該当する等級によって慰謝料の額が大きく変わるだけでなく、逸失利益(将来得られるはずだった利益が得られなくなったこと)も等級が高いほど高額になります。
少しでも高い等級の認定を受けるためには、後遺障害認定の申請を加害者の保険会社任せにせず、被害者側で積極的に資料の収集を行ったうえで申請すべきです(被害者請求といいます)が、専門的知識がないとなかなか難しいでしょうし、後遺障害の程度によっては独力で行うことは不可能という場合もあるでしょう。
ですから、目や耳に後遺障害がある場合には、早期に交通事故に詳しい弁護士に相談するといいでしょう。

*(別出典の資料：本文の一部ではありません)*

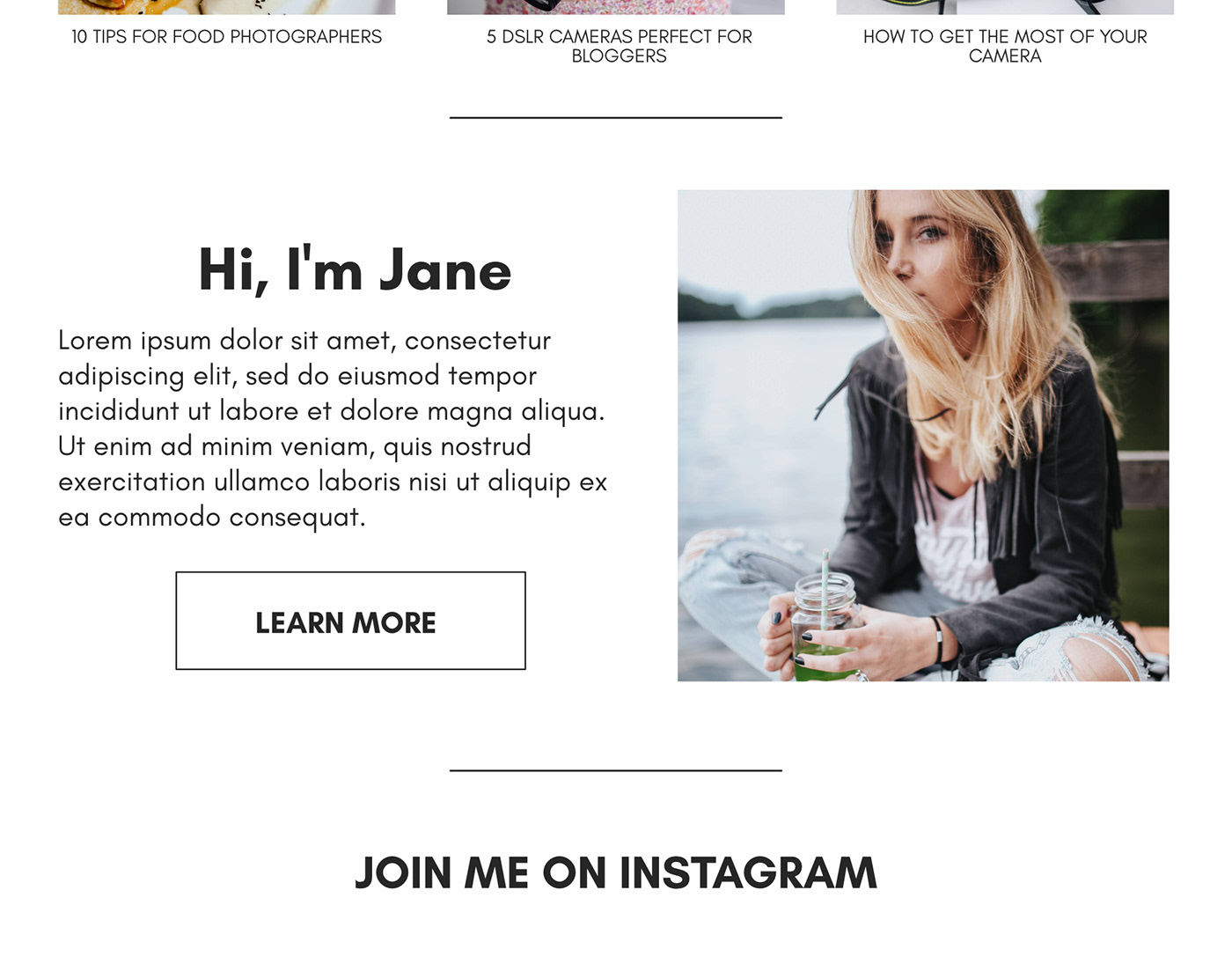
Task: Click the word "BLOGGERS" in the middle post title
Action: 619,56
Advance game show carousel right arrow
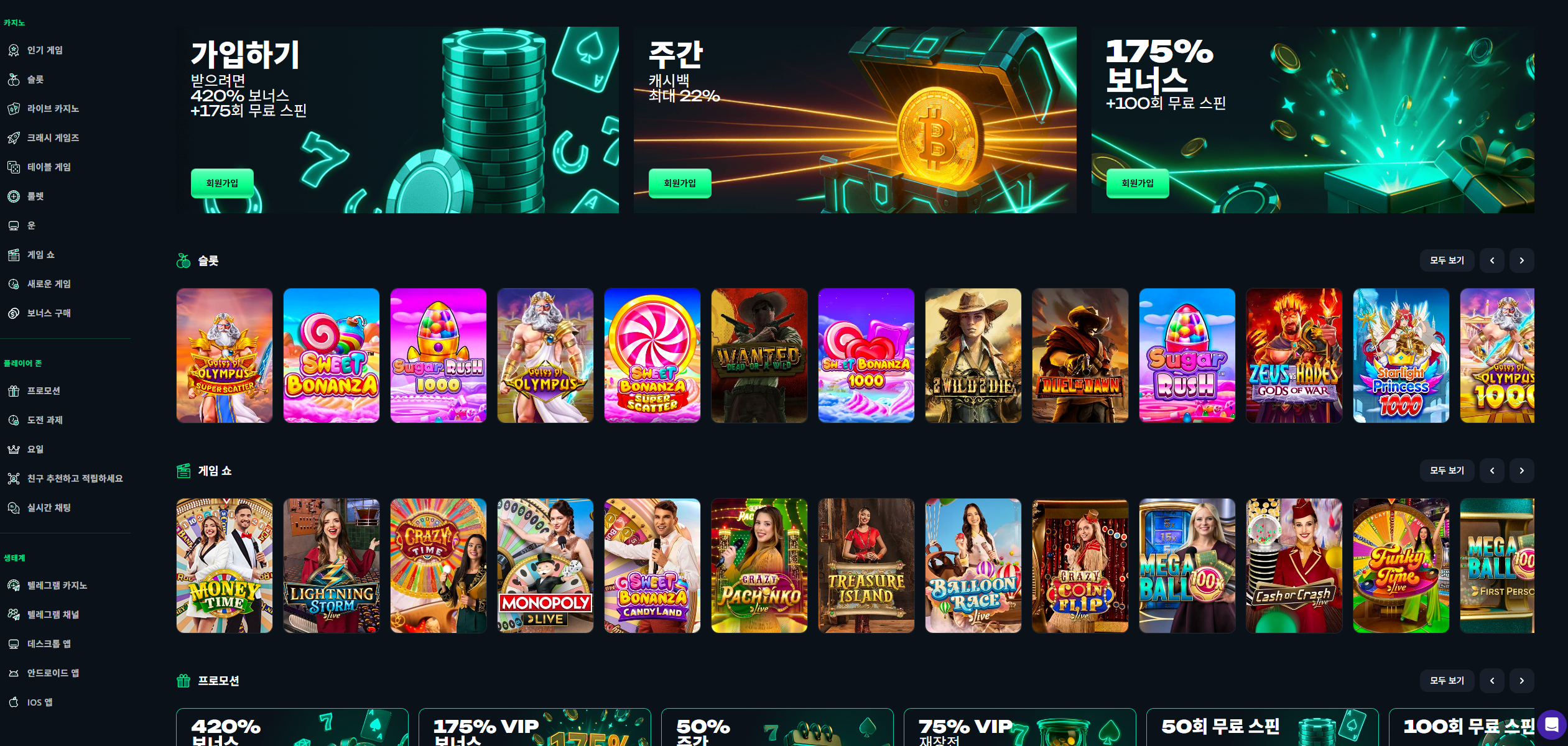This screenshot has height=746, width=1568. pyautogui.click(x=1521, y=471)
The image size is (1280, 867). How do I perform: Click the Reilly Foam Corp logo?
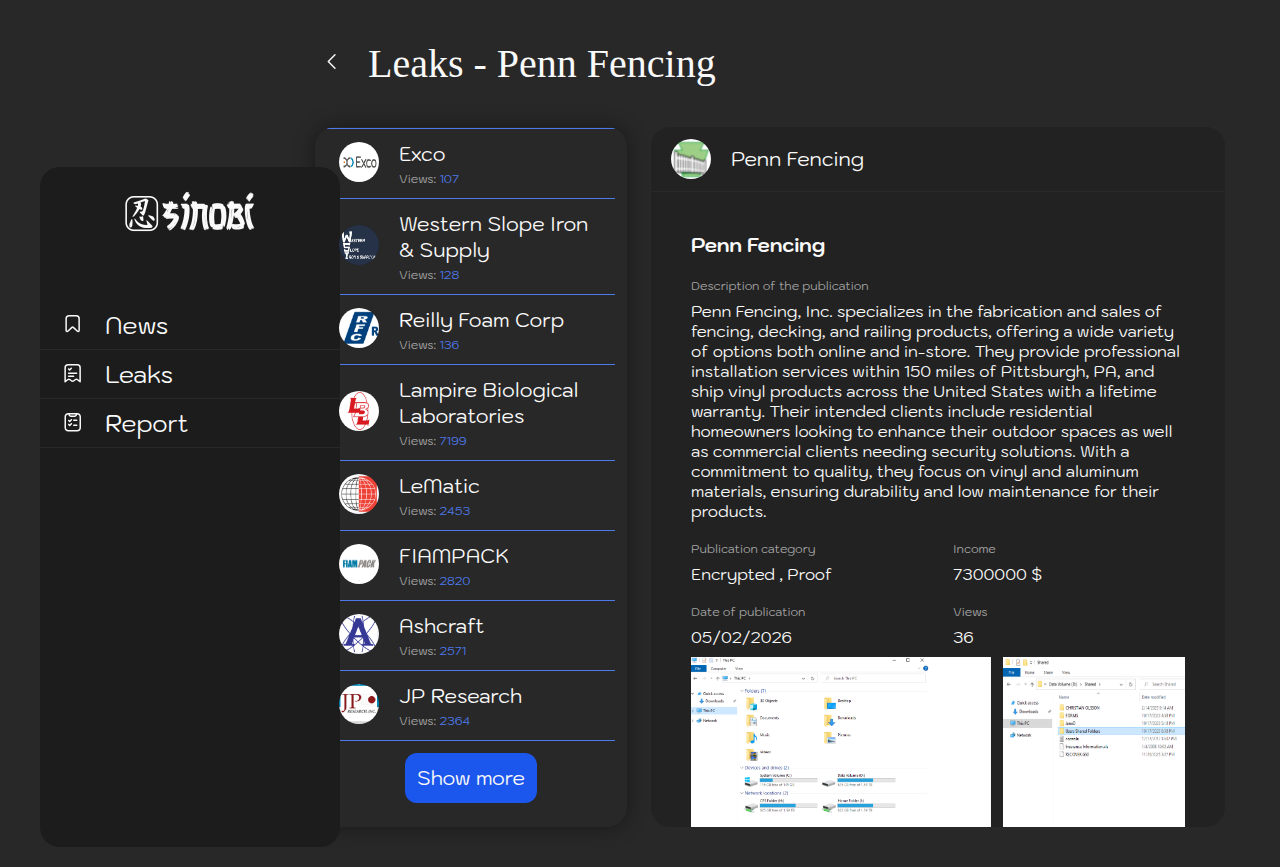point(359,328)
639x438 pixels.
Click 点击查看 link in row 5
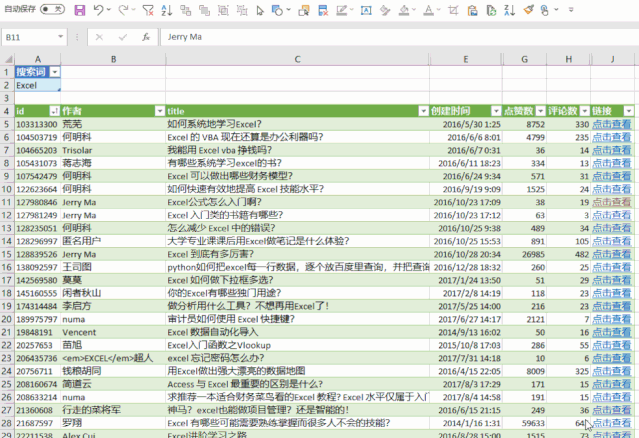pyautogui.click(x=611, y=124)
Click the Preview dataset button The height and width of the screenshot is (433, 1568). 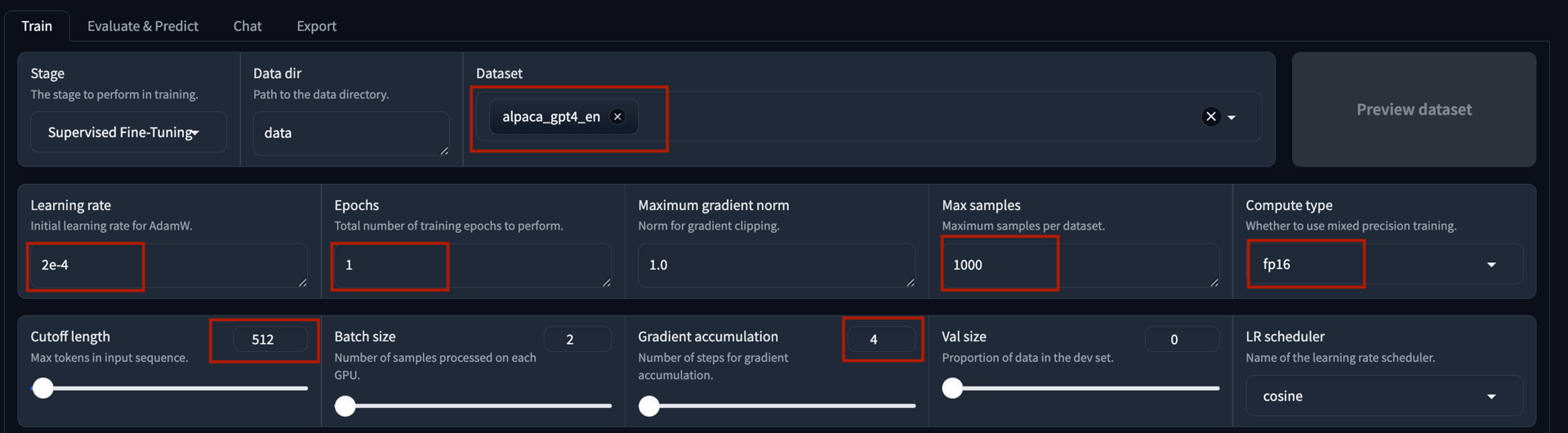click(x=1413, y=109)

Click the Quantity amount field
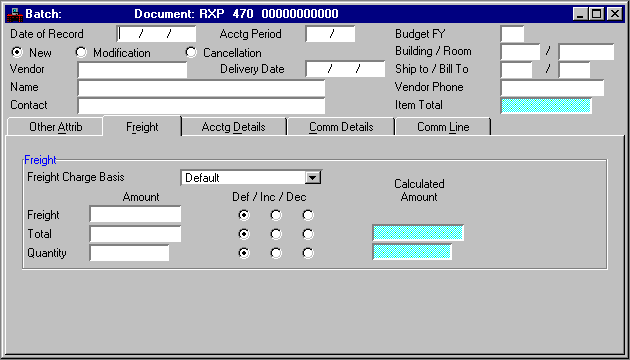tap(129, 253)
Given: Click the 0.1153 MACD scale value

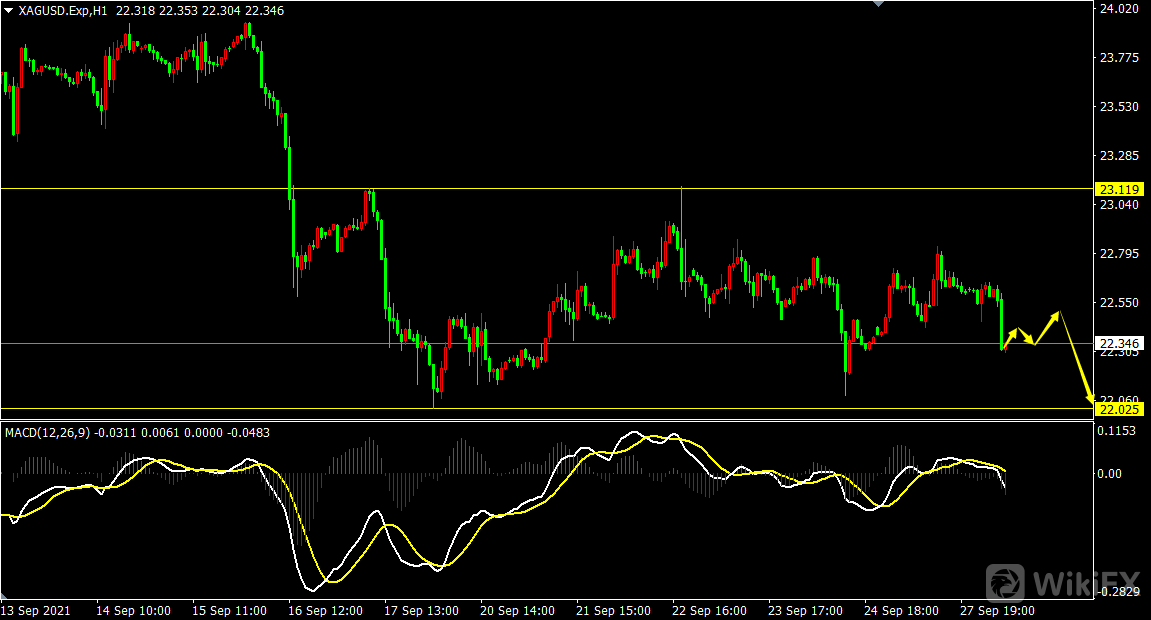Looking at the screenshot, I should [x=1118, y=431].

弁護士費用が心配という方もいらっしゃるでしょうが、通常、保険会社は、弁護士を依頼していない被害者には任意保険基準による慰謝料(自賠責基準と裁判所基準の間の金額になります)を提示するのに対し弁護士が代理人になった場合には裁判所基準に近い水準まで増額に応じることが多いので、費用倒れになるおそれはほとんどありません。
まとめ
目や耳の後遺障害について解説しましたが、いかがでしたでしょうか。
後遺障害が残ると現在の生活に支障が生じるだけでなく、将来の不安など大きな精神的ストレスを抱えることになります。
その負担を少しでも和らげるためにも、弁護士に示談交渉を依頼することが望ましいでしょう。